Pollen Extracts not Vaccines. Some manufacturers and all British writers speak of pollen extracts as vaccines and of immunizing the patient as vaccination. This seems an unnecessary confusion. We have two kinds of vaccines already, the cow-pox vaccine and the killed cultures of bacteria introduced by Wright. For an account of the use of these vaccines in hay fever, we will pass to the next chapter.


CHAPTER XII
THE BACTERIAL VACCINES

In his paper in The Lancet, the pioneer in the use of pollen extracts, Freeman, observed that "many cases of supposed hay fever" were simply acute bacterial catarrhs. He excluded hay fever by the lack of any reaction when timothy extract was dropped into the eye. The bacterial infection was proved by culture from the eyes and nose, usually yielding the staphylococcus. The final proof was the cure of the patient by an autogenous vaccine made of the offending microbe. In the past few years, this observation has been confirmed and many cases of cure of "hay fever" by bacterial vaccines have been reported in the journals. The bacteria were chiefly staphylococci, rarely the pneumococcus or the micrococcus catarrhalis.

Oppenheimer and Gottlieb report cases of mixed hay fever where the skin reacts to pollen but the pollen extract failed to cure. In these cases, they found a bacterial catarrh of the eyes and nose. They suppose a vicious circle, the catarrhal inflammation and the hay fever sensitiveness mutually interfering with each other's recovery and they succeeded in curing the patient by using the appropriate pollen extract and the bacterial vaccine at the same time, believing that while the pollen extract was raising resistance to the pollen poisoning, the bacterial vaccine was raising resistance to the bacterial catarrh.

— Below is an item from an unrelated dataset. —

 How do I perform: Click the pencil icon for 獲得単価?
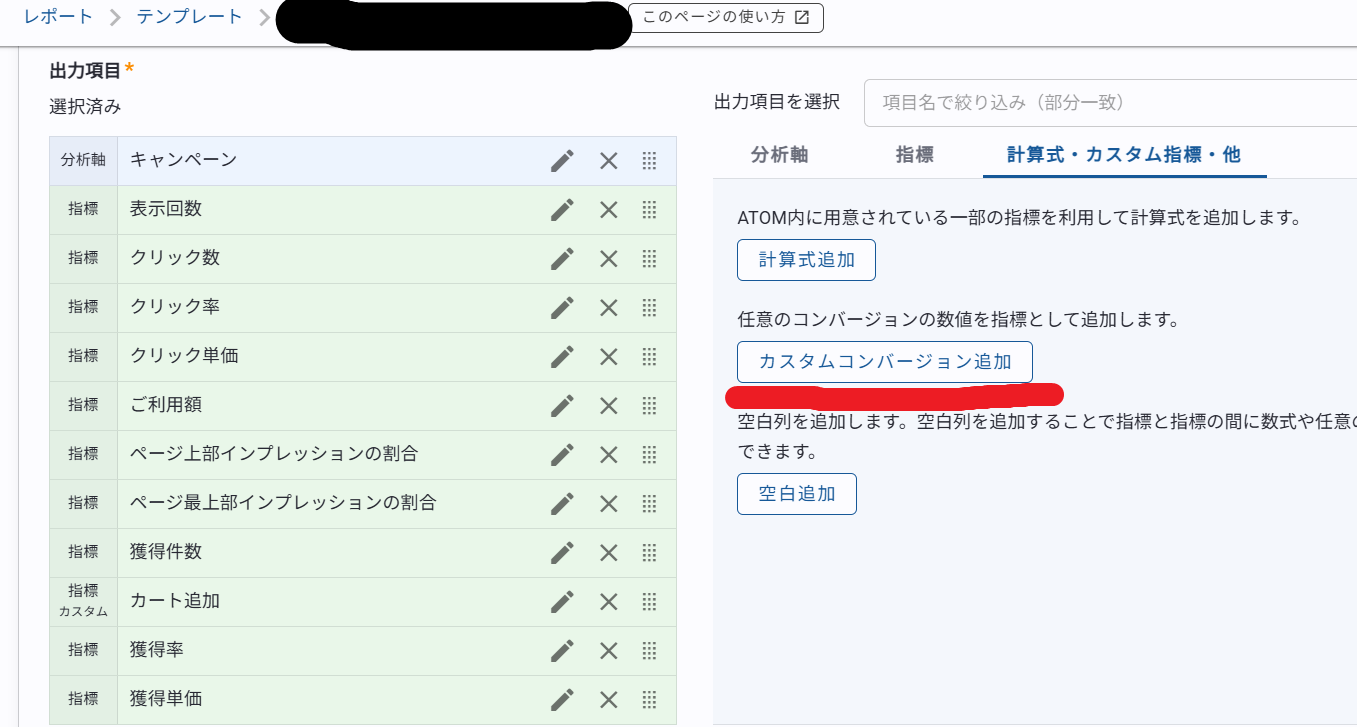[562, 699]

While hay fever is not strictly a catarrhal inflammation, the cure of hay fever by curing a coexisting catarrhal rhinitis or conjunctivitis seems easily possible. The surgeons taught us long ago that some cases of "hay fever" need nothing but good drainage of the nose, which they secured by freeing the nose from obstruction. Every physician sees mild cases of hay fever recover on various popular catarrh treatments. The tablets sold by homœopathic pharmacies, containing iodide of arsenic, naphthalin and quillaya, cure many cases of hay fever and these are the same drugs that cure catarrhal rhinitis. It is easily possible that my old inheritance, rosin weed, cures hay fever by curing the coexisting catarrh; for it was a famous remedy among the eclectics for catarrhal inflammation of the nose, throat and bronchial tubes.

If, then, operations or remedies that cure catarrhal rhinitis cure also some cases of hay fever, there is nothing inherently improbable in expecting the bacterial vaccines to cure some cases of hay fever, for the vaccines have made many cures of catarrhal inflammation. However, the physician using them should understand that they are not specific drugs against the pollen anaphylaxis but against a supposed catarrh or bacterial infection. He will be well advised to control the treatment by taking cultures from the nose to make sure that the bacteria are there, determine the variety present and, if possible, have an autogenous vaccine made up for treatment.